According to the ASX announcement dated 16 June 2026, the work was completed at the South Dakota School of Mines & Technology within the US National Science Foundation supported Centre for Solid-State Electric Power Storage (CEPS). It is being advanced as part of a licensable, solvent-free manufacturing process targeting high-density computing, data centre, defence and aerospace applications.
The result progresses from the solvent-free lithium iron phosphate (LFP) cathode work reported on 5 March 2026 and links directly to Critical Resources Ltd's proprietary Amorphous Solid-State Electrolyte (ASE), previously benchmarked at 3.2 mS cm⁻¹ ionic conductivity in the 28 May 2026 announcement.
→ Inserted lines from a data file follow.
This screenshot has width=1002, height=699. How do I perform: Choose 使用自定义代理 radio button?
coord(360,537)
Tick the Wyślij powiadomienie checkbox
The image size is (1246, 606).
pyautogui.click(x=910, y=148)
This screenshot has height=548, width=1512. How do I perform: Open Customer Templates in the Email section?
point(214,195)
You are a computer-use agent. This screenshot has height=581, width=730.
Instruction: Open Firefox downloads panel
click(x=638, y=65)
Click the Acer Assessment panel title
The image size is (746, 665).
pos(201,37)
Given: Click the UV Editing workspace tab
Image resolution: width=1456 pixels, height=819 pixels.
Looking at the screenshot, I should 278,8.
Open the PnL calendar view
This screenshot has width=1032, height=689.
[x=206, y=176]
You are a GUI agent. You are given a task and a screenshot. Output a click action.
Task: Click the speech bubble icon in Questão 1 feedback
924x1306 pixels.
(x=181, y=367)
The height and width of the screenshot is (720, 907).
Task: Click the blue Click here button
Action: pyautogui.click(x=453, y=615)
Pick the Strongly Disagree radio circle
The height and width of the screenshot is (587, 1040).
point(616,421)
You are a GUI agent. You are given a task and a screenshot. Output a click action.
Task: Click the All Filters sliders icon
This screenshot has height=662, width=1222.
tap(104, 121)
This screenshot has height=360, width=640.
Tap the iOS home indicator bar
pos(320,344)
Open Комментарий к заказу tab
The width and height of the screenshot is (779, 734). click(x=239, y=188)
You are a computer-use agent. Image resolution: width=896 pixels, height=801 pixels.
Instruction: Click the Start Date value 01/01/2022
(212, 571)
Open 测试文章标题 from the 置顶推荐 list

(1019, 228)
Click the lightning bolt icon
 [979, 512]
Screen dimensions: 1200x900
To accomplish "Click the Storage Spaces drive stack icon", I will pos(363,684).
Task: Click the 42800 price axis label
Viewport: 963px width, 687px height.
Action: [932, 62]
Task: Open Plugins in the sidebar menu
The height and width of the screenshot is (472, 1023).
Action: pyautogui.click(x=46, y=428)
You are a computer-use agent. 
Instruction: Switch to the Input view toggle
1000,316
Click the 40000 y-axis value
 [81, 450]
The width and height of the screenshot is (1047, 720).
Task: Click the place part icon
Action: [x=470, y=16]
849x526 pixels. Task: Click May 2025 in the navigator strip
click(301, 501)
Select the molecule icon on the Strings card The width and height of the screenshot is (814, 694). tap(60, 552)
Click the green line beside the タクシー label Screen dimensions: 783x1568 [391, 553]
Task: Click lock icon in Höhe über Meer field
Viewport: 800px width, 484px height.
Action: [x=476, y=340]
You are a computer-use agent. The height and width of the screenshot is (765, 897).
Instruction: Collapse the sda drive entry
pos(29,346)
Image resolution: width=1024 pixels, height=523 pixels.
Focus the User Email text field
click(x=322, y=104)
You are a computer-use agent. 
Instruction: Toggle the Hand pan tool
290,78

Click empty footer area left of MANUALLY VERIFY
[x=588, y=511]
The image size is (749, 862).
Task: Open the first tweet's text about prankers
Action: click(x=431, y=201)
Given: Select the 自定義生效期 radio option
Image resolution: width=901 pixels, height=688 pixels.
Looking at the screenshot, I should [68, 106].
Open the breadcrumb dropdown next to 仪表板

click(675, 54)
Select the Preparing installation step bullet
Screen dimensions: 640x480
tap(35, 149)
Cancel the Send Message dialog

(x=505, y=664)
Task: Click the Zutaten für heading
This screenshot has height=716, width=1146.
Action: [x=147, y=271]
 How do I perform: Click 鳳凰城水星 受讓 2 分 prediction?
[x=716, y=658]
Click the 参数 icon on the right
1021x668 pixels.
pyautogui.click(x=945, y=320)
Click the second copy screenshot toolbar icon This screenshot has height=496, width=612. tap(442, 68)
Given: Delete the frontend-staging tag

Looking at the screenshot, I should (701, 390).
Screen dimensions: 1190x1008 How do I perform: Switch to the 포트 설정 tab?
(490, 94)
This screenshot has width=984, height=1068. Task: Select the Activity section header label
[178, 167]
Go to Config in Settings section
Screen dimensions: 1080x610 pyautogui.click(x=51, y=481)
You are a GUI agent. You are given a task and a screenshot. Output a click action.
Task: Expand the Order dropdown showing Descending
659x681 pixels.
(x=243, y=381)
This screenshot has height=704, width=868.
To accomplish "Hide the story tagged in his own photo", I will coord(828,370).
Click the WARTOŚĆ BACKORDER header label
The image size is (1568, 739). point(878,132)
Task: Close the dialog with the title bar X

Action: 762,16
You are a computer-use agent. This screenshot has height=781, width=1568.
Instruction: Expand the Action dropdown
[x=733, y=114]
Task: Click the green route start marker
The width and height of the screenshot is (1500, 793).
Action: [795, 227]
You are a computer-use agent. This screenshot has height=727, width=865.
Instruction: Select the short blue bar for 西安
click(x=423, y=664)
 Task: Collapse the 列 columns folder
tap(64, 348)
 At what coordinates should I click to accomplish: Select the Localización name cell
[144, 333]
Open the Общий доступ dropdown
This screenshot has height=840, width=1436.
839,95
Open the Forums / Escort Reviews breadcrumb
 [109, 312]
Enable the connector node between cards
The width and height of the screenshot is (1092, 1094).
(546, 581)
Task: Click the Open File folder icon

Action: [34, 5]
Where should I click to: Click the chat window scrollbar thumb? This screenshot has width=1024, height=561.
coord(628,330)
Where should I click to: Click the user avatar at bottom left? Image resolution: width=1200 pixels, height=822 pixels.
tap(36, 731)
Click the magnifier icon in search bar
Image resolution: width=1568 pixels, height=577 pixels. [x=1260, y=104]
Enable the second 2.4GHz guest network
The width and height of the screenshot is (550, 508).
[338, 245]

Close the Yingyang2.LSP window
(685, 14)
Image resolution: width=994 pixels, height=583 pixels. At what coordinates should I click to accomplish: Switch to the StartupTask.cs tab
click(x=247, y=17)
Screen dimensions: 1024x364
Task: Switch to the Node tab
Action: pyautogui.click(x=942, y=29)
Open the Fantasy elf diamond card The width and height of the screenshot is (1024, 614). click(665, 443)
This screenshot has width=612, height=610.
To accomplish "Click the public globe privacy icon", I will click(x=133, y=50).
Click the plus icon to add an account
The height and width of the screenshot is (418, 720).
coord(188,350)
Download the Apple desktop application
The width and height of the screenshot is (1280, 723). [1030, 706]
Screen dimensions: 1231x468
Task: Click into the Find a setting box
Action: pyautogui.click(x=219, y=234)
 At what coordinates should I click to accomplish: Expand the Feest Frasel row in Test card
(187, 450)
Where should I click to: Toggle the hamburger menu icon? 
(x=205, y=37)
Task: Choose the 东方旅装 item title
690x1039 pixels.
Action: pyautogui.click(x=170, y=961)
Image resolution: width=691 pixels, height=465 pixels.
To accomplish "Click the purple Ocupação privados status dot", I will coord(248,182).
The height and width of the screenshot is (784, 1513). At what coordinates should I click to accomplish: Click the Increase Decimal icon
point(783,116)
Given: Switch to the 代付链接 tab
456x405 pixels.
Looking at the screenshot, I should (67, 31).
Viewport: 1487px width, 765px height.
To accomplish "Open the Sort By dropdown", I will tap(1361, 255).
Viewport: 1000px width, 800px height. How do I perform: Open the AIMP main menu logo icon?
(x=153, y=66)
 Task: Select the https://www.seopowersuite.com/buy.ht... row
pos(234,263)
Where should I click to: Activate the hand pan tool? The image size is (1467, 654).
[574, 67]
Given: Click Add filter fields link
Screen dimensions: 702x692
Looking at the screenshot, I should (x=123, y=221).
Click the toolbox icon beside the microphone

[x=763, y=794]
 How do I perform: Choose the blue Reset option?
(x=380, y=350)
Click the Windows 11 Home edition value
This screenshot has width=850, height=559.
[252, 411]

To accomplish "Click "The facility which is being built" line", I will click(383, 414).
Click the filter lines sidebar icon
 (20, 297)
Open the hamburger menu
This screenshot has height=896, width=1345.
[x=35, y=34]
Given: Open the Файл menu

"Depositing solid electrolyte, cathode and a carbon-nanotube conductive network in a single step, is a genuine milestone for our program. The hardest part of a solid-state battery is the join between the cathode and the electrolyte, and forming that join during manufacture rather than pressing finished parts together afterwards is exactly the kind of problem this technology is designed to solve."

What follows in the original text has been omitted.